Universidade brasileira forma sua primeira turma composta só por índios
Artigo por Bruna Angélica Pelicioli Riboldi
(Imagem: Henrique Almeida, Divulgação UFSC)
A Universidade Federal de Santa Catarina formou a sua primeira turma composta só por índios. O grupo se gradua em Licenciatura Intercultural Indígena do Sul da Mata Atlântica.

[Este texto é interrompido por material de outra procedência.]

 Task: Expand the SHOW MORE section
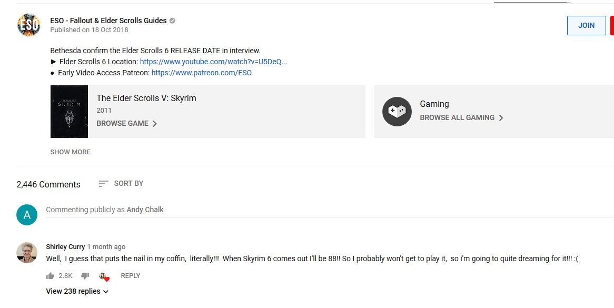point(70,152)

São 85 alunos das etnias guarani, kaingang e laklãnõ/xokleng, provenientes do Mato Grosso do Sul (MS), Espírito Santo (ES), Rio de Janeiro (RJ), Santa Catarina (SC) e Rio Grande do Sul (RS). O curso teve duração de quatro anos, entre aulas na universidade e atividades desenvolvidas nas aldeias. Os estudantes receberam formação para lecionar nas áreas de infância, linguagens, humanidades e conhecimento ambiental indígena.
O juramento na colação de grau falou de cultura, liberdade, autonomia, luta pela terra, autodeterminação, alegria e crianças sadias. O discurso dos oradores ressaltou a preocupação com o futuro, a importância das tradições culturais e da demarcação de território indígena:
– Não importa o povo ou etnia a que pertencemos, somos todos irmãos, filhos desta terra – lembraram.

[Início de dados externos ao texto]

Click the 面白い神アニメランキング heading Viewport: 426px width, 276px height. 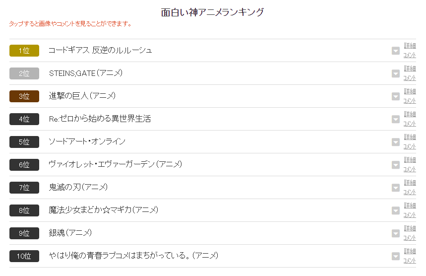[x=212, y=12]
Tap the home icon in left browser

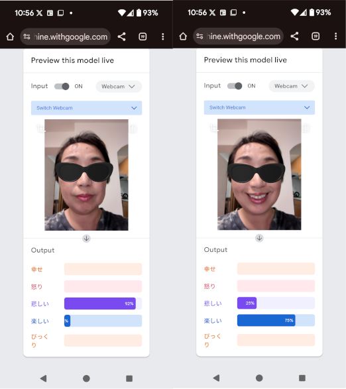point(10,36)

Uma reportagem publicada no site da universidade ressalta algumas histórias de superação dos alunos.
Foi o cuidado com a família e seu povo que impulsionou o primeiro formando da noite, o guarani Adelino Gonçalves, a completar o curso, após quase haver desistido. Morador de Biguaçu (SC), conta que a rotina de trabalho e estudos ficou forçada demais, e ele quase largou a graduação pela metade.

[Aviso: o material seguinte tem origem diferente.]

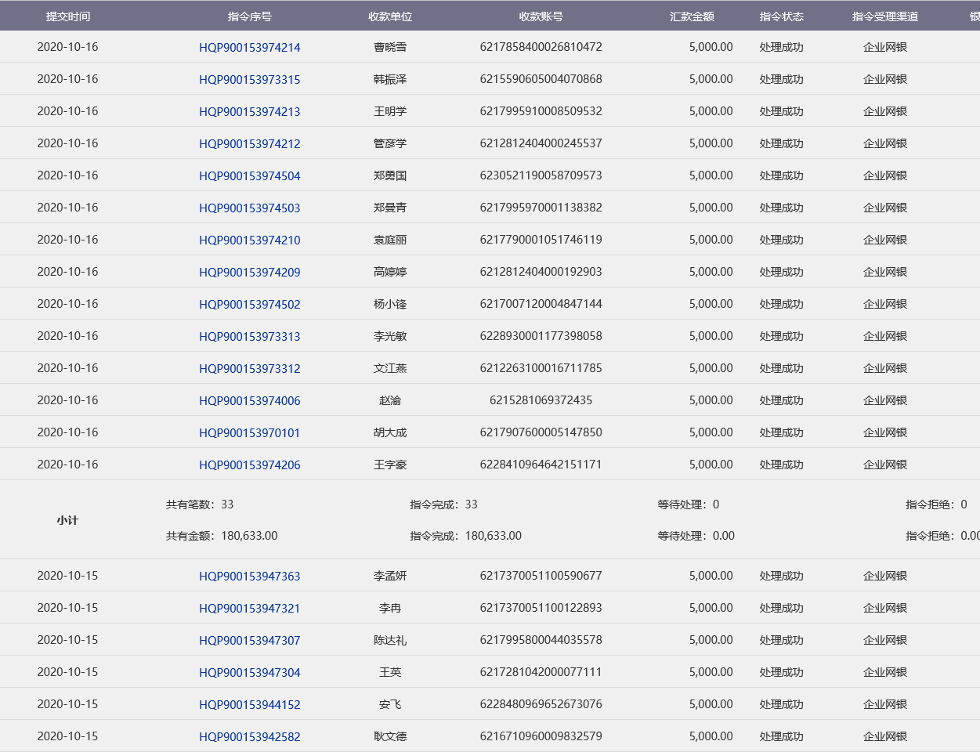Click the 提交时间 column header
980x752 pixels.
pos(68,16)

– Mas eu sei que isso vai fazer uma diferença para nós. Tenho que espalhar esse conhecimento, temos que mostrar as coisas que aprendemos e valorizar o que ensinamos. A experiência de convivência foi muito importante; um dos motivos para os não índios não respeitarem nossa cultura como deveriam é porque não a conhecem –, observa.
A satisfação em poder aprimorar as escolas indígenas da sua cidade natal estava estampada no rosto do kaingang Armandio Bento, de 48 anos. Natural de Redentora, no Rio Grande do Sul, é professor há 21 anos.
– Nossas principais atividades lá são o artesanato e a agricultura, e queremos continuar com essas coisas, mas também levar mais saúde e valorizar cada vez mais o estudo –, prevê.
O xokleng Woie Patté, de José Boiteux, era um dos mais animados, tanto na hora de subir ao palco para tomar o lugar na cerimônia quanto na hora de receber o diploma:
– É uma noite de muita alegria, estou emocionado mesmo –, diz. Ele trabalhava como agente de saúde e resolveu aproveitar a oportunidade de fazer uma graduação e iniciar uma carreira acadêmica. Agora, os planos incluem mestrado e doutorado.
Durante a cerimônia, dois colegas foram lembrados: Natalino e Eduardo, que são parte da turma, mas faleceram antes de terminar o curso. A paraninfa Maria Dorothea Post Darella prestou uma homenagem especial à formanda Maria Cecilia Barbosa, que se tornou bisavó enquanto fazia o curso.
– Foi possível experimentar uma troca, com conhecimentos tradicionais sendo trazidos para o seio da academia – declarou Flácio Chiarelli Vicente de Azevedo, presidente da Fundação Nacional do Índio (Funai), apoiadora do curso, em entrevista à TV Brasil.